Assignee: ayg → nobody
(In reply to Michael Layzell [:mystor] from comment #9)
> (In reply to Nathan Froyd [:froydnj] [:nfroyd] from comment #8)
> > The standard's description of the ternary operator seems to contradict your
> > description of the copy not taking place:
> > 
> > "The second and third operands have the same type; the result is of that
> > type. If the operands have
> > class type, the result is a prvalue temporary of the result type, which is
> > copy-initialized from either
> > the second operand or the third operand depending on the value of the first
> > operand."
> 
> That doesn't seem to agree with what clang does. In fact, clang accepts code
> like this:
> 
> int main() {
>   Foo a(1);
>   Foo b(2);
>   (true ? a : b) = Foo(3);
> }
> 
> which suggests that a ternary can produce an lvalue, rather than only a
> prvalue temporary. The generated AST actually names the ConditionalOperator
> as `lvalue`.
> 
> My guess is that lvalue vs xvalue vs rvalue etc are part of the type of the
> value. If the type is the same, as the first line says, the result is of
> that type. If the type is different, then it checks if it is a class type,
> and produces the prvalue temporary if it is.
> 
> Nonetheless, no copy is produced in the situation where both sides of the
> ternary are lvalues.

Interpreting the standard can be a subtle business at times :)

The relevant paragraphs of [expr.cond] are:

=============================================================================
  4. If the second and third operands are glvalues of the same value category 
     and have the same type, the result is of that type and value category ...
     <snip>
 
  5. Otherwise, the result is a prvalue. If ... <snip>. Otherwise, the 
     conversions thus determined are applied, and the converted operands are 
     used in place of the original operands for the remainder of this section.

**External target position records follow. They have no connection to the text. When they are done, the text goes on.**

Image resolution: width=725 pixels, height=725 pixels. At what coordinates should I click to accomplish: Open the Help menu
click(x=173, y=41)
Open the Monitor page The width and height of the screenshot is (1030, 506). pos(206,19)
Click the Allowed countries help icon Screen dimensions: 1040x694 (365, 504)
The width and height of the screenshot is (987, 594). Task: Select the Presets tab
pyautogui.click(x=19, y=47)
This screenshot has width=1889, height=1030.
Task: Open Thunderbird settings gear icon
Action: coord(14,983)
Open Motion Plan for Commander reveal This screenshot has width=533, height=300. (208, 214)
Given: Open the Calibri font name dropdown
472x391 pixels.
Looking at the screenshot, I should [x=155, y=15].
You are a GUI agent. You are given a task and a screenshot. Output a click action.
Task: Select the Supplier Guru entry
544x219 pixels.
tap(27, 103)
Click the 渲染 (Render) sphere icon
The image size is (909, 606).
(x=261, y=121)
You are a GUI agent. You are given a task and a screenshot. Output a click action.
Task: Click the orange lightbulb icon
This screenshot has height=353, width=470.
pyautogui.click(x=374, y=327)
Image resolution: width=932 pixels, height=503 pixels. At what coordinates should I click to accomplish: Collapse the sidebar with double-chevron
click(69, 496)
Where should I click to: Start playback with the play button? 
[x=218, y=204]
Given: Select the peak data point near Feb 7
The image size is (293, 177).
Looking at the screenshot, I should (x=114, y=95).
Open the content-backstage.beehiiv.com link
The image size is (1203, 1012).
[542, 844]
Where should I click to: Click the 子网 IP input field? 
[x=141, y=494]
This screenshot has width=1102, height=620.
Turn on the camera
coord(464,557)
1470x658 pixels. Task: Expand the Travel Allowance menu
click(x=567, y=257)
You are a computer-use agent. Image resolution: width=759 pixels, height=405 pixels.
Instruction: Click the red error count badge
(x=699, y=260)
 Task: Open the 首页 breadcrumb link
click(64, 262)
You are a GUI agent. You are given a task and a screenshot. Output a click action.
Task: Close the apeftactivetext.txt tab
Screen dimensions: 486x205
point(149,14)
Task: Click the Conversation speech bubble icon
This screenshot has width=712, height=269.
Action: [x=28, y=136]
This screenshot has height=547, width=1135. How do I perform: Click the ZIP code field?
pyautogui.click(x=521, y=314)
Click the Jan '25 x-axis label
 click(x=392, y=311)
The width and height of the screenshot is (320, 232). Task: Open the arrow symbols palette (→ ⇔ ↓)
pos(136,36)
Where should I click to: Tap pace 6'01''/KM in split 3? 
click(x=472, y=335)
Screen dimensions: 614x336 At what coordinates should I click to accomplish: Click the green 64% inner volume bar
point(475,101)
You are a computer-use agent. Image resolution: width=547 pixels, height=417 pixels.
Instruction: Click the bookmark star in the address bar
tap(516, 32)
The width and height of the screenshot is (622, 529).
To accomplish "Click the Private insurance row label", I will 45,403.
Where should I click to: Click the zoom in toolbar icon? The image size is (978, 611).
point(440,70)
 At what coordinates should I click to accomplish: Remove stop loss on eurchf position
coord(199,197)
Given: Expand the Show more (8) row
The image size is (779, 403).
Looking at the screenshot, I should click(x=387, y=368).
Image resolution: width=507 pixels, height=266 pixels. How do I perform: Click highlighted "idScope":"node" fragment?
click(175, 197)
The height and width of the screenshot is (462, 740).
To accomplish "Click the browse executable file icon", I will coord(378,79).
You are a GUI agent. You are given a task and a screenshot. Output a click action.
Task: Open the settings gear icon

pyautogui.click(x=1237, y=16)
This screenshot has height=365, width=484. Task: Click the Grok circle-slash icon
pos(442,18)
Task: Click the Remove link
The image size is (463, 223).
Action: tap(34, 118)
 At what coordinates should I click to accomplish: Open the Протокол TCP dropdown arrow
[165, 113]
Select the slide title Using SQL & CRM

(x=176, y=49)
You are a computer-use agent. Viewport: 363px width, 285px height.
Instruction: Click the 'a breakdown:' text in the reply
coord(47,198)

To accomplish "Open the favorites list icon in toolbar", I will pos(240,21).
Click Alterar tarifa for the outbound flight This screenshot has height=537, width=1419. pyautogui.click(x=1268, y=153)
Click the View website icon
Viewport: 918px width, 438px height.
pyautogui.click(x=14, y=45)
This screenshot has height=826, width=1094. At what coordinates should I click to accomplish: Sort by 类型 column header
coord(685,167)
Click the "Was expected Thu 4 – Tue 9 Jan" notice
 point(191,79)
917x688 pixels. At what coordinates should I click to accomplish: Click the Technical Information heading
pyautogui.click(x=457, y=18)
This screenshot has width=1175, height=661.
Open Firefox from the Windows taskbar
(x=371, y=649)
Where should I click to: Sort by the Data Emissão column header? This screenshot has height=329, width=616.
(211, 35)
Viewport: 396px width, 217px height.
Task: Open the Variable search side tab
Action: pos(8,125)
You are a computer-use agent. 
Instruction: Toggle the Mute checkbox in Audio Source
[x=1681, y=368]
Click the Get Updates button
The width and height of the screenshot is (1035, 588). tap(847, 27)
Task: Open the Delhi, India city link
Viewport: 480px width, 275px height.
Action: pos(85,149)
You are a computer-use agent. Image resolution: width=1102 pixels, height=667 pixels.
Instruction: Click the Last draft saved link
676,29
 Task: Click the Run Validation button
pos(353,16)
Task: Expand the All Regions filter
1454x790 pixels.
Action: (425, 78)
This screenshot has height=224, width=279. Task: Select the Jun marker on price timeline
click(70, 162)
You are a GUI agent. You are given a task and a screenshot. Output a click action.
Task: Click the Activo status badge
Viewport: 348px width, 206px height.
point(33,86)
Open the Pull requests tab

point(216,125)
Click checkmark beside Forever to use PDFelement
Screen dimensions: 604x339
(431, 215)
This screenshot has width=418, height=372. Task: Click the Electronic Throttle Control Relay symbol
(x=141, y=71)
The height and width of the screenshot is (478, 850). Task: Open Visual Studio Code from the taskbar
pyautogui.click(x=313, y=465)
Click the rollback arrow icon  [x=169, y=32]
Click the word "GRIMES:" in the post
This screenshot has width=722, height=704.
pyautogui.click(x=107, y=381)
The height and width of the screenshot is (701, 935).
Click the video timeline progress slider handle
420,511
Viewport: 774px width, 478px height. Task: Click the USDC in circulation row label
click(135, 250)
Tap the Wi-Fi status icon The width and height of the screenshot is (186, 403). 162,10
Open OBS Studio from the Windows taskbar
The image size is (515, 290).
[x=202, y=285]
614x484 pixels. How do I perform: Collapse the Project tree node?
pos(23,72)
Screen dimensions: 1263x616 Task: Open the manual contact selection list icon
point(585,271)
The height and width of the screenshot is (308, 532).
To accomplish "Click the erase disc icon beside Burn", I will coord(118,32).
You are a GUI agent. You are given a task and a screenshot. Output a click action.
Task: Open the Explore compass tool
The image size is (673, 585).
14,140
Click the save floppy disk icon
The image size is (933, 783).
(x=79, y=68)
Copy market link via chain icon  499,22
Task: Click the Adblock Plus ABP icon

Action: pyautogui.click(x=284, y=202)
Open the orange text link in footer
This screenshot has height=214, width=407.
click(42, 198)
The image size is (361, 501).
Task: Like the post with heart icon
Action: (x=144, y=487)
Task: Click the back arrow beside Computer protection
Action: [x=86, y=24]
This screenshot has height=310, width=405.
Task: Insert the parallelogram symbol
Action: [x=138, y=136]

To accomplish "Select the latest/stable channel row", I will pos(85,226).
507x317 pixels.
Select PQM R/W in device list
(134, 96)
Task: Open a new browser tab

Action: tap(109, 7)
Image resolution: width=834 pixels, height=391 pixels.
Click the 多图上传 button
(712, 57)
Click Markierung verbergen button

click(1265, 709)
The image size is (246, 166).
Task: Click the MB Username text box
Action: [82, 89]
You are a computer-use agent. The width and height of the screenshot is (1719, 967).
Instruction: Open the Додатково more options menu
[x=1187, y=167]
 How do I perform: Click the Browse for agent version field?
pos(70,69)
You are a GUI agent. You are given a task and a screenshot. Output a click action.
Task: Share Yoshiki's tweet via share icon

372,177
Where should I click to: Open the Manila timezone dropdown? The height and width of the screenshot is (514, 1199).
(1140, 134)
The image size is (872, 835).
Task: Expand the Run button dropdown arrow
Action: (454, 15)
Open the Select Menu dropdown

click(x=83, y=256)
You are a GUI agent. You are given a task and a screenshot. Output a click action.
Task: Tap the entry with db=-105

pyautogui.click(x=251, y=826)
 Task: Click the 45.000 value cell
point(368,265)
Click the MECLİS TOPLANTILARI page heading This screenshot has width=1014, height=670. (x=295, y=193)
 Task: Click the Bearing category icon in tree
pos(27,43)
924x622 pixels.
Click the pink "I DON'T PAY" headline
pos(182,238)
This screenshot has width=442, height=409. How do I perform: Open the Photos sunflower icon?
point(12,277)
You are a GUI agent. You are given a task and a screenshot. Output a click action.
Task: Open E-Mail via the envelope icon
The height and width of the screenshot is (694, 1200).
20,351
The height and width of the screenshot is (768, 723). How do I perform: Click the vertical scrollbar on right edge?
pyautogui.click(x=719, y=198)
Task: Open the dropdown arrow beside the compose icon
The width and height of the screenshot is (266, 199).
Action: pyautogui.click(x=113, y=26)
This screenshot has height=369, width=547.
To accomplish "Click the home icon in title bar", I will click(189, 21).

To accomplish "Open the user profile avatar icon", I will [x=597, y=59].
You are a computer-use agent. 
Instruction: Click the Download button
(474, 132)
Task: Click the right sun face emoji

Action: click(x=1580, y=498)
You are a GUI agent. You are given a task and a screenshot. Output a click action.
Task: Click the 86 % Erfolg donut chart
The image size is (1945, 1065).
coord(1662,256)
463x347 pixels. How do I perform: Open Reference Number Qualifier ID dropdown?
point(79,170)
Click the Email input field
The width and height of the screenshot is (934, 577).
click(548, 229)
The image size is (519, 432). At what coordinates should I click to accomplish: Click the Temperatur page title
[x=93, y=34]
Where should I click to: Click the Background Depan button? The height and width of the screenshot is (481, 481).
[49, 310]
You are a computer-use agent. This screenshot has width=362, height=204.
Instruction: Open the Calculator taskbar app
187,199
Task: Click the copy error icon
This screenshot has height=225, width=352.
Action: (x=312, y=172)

  6. Lvalue-to-rvalue (4.1), array-to-pointer (4.2), and function-to-pointer (4.3) 
     standard conversions are performed on the second and third operands. After 
     those conversions, one of the following shall hold:

       — The second and third operands have the same type; the result is of that type. 
         If the operands have class type, the result is a prvalue temporary of the 
         result type, which is copy-initialized from either the second operand or the 
         third operand depending on the value of the first operand.
=============================================================================

The passage Nathan quoted is from paragraph 6. However, paragraph 5 says that the remainder of the section (including paragraph 6) applies "otherwise", i.e. if preceding paragraphs didn't apply. In this case, paragraph 4 applies, and that tells us the result is an lvalue (and thus no copy is made), so we don't reach paragraphs 5 or 6.